Half of businesses lack basic cybersecurity skills
Employers urged to introduce targeted training as a recent report found that many firms are not confident storing personal data, creating firewalls or detecting malware.
Half of UK businesses lack the most basic cybersecurity skills, new government research has revealed, prompting urgent calls for employers to take action.
The research, conducted by Ipsos Mori on behalf of the Department for Digital, Culture, Media and Sport (DCMS), found 50 per cent of the 965 businesses polled “lacked the confidence” to carry out at least one of a series of basic technical tasks.
These included almost a third (31 per cent) of companies that said they were not confident storing or transferring personal data; a quarter (25 per cent) that were not confident setting up firewalls; and a fifth (20 per cent) that cited detecting and removing malware as an issue.
The government report concluded that these skills gaps were “often exacerbated by perceptions gaps among key decision makers”, including management boards; IT teams that lacked an appreciation for cybersecurity; hiring managers that may not be working as effectively as they could with HR staff; and recruitment agents.

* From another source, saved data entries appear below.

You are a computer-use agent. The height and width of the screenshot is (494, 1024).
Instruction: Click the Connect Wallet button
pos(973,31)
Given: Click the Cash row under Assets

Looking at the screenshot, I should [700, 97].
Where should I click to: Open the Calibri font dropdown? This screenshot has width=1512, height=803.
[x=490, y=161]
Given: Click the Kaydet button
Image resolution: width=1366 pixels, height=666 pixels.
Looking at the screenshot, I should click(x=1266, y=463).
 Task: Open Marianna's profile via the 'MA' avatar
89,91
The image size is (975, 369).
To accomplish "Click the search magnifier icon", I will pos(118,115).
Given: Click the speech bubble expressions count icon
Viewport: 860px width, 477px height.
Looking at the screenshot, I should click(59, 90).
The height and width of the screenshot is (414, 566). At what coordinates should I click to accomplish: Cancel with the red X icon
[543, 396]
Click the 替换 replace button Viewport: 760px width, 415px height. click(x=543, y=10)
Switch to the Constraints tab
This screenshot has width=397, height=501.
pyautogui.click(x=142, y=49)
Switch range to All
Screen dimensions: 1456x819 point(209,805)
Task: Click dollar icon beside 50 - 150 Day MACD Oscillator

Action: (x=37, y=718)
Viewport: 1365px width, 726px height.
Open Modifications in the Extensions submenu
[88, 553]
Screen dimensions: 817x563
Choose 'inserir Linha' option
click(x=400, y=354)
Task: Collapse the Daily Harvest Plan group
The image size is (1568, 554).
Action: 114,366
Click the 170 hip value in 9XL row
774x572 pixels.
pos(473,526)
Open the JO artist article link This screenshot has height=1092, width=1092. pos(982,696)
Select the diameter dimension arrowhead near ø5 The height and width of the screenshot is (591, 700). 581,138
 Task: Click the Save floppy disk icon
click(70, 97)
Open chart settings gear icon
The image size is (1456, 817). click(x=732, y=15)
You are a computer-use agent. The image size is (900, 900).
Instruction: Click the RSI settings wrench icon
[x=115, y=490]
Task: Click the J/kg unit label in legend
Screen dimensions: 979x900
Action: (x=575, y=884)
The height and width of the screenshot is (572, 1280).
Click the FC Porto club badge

The changes brought about by Covid-19 raise new opportunities to engage senior managers on cybersecurity issues, look at innovative training solutions and broaden recruitment practices to reach an enlarged talent pool,” the report concluded.
In March, the government’s Cyber Security Breaches Survey 2021 showed two in five (39 per cent) UK businesses had experienced cybersecurity breaches or attacks over the past year, costing each firm on average £8,460 (rising to £13,400 for medium to large businesses).
The survey also found only 18 per cent of businesses had a cybersecurity policy on how to use personal devices at work, with less than a quarter (23 per cent) having a cybersecurity policy covering home working, raising concerns the pandemic was putting firms at even greater risk of cyber attacks.